- _GIVEN REQUEST_
Write out the following data unchanged, beginning at the line that contains "Select the BR01EQ3121" and ending after the line that contains "Click the Search button".
*****
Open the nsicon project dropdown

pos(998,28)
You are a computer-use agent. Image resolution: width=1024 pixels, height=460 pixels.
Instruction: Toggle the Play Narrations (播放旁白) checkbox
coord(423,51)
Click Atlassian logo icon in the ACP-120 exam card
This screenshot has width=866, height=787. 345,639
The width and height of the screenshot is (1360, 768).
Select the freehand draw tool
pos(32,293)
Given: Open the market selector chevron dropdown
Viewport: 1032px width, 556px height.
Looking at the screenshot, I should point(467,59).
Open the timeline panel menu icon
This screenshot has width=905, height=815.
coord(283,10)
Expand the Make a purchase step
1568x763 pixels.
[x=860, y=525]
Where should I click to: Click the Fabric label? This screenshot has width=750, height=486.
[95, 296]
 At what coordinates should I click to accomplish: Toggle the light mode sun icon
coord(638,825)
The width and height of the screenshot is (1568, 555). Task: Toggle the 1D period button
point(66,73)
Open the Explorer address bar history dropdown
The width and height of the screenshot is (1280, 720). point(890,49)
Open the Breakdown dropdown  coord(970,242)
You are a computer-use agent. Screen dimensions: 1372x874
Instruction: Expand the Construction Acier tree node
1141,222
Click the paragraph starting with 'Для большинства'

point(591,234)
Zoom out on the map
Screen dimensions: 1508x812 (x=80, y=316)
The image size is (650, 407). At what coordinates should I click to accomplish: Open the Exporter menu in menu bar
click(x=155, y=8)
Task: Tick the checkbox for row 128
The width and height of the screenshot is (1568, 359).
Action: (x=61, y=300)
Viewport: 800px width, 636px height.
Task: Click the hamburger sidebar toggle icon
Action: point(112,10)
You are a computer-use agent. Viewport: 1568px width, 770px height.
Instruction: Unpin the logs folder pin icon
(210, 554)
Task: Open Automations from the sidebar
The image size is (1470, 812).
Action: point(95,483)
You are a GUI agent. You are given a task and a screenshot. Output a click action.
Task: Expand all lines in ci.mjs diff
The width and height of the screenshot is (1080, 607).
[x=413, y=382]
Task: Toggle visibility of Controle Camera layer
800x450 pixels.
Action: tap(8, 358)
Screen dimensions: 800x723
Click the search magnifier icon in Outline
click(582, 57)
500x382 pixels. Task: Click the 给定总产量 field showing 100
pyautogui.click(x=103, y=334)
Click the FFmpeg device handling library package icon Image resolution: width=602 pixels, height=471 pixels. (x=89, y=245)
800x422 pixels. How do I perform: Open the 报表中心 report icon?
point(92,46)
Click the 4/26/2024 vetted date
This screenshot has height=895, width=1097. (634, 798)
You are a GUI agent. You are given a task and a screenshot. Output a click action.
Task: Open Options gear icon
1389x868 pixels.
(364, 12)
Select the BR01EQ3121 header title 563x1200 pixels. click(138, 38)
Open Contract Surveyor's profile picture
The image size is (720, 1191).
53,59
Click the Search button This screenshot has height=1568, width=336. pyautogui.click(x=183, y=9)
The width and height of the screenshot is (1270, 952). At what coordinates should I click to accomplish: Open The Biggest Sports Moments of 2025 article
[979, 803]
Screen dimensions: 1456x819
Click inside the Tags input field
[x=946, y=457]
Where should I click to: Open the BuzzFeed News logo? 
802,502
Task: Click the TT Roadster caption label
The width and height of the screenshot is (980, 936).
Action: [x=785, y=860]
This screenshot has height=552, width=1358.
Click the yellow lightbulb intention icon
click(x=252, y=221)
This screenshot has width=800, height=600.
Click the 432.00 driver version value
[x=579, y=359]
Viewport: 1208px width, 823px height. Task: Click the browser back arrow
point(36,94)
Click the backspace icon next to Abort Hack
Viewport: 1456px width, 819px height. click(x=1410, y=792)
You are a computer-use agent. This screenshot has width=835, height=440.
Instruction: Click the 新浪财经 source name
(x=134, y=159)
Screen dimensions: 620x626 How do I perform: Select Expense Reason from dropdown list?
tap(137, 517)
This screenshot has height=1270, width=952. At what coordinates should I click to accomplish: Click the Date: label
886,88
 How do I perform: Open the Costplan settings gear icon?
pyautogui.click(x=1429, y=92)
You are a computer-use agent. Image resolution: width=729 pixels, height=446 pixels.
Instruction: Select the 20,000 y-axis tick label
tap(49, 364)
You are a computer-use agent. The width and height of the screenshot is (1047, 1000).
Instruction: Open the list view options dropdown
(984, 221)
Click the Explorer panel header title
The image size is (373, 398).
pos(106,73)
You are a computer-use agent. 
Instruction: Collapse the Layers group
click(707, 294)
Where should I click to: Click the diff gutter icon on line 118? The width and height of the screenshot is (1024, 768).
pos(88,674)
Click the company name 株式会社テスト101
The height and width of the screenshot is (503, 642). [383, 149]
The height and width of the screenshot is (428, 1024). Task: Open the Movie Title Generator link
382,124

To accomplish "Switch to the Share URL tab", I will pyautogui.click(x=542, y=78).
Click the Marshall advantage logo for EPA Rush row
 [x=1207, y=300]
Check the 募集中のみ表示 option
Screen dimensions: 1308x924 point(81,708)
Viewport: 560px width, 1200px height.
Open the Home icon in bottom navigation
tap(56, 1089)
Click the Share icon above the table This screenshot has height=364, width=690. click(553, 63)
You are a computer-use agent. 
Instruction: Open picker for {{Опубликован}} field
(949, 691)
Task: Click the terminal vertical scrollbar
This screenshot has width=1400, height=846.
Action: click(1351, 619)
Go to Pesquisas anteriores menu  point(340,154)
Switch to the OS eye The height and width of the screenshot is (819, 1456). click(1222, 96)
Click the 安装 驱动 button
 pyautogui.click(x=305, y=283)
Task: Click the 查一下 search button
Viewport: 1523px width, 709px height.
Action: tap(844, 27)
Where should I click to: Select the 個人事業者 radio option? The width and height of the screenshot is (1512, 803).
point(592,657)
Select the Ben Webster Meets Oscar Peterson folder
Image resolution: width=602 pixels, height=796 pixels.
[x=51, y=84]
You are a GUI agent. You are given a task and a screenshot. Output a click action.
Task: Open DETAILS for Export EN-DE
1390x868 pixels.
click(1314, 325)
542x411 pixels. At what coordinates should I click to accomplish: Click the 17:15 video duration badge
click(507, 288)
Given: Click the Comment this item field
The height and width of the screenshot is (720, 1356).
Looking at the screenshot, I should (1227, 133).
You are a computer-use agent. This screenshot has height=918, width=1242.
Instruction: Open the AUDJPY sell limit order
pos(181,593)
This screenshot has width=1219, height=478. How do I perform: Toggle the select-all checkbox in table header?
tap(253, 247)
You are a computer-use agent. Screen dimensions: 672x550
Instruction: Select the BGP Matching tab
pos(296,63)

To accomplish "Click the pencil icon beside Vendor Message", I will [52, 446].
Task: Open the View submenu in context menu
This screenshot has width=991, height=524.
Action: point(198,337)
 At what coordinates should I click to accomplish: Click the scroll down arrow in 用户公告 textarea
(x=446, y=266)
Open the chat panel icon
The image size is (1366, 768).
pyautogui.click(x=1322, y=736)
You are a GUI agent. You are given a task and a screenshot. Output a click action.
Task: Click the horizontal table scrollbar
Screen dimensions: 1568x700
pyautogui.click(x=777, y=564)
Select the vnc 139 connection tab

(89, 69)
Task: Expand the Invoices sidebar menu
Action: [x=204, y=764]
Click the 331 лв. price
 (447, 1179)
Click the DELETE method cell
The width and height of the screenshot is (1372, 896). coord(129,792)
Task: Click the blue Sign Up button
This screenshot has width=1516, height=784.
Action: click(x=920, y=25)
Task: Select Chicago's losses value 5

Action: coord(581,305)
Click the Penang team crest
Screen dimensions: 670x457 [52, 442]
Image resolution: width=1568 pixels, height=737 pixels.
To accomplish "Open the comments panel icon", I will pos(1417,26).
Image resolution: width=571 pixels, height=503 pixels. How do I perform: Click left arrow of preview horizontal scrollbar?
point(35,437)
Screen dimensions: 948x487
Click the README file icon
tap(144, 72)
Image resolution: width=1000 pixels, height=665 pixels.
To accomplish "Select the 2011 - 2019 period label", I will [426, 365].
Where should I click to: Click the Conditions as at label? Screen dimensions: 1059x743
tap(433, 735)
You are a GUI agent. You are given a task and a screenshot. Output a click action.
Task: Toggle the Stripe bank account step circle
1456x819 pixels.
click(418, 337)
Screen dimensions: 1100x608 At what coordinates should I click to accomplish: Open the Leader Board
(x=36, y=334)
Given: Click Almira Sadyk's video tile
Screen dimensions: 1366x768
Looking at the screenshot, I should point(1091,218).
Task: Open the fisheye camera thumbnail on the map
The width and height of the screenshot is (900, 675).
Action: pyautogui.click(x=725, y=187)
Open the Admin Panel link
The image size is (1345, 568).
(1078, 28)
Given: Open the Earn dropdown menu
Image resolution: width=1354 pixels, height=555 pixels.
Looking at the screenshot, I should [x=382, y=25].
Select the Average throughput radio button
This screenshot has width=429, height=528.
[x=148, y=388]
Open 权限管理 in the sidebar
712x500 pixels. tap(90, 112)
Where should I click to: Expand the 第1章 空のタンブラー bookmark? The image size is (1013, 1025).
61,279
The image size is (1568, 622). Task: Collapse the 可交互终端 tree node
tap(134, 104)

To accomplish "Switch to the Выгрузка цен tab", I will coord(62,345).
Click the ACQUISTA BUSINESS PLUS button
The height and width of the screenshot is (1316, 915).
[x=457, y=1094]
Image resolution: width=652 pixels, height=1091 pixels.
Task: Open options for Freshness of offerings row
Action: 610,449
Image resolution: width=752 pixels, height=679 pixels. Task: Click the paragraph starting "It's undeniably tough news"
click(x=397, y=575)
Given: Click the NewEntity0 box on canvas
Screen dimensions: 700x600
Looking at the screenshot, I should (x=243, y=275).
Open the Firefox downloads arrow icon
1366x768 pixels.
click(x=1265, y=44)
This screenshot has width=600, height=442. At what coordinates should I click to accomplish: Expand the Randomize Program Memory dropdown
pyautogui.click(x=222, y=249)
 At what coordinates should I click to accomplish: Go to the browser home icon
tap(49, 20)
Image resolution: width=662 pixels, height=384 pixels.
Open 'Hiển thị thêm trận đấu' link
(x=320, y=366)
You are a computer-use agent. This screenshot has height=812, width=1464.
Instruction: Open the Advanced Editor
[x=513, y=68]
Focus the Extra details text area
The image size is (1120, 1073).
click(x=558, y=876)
*****
- _TASK ANSWER_
Select the BR01EQ3121 header title 563x1200 pixels. click(138, 38)
Open Contract Surveyor's profile picture
The image size is (720, 1191).
53,59
Click the Search button This screenshot has height=1568, width=336. pyautogui.click(x=183, y=9)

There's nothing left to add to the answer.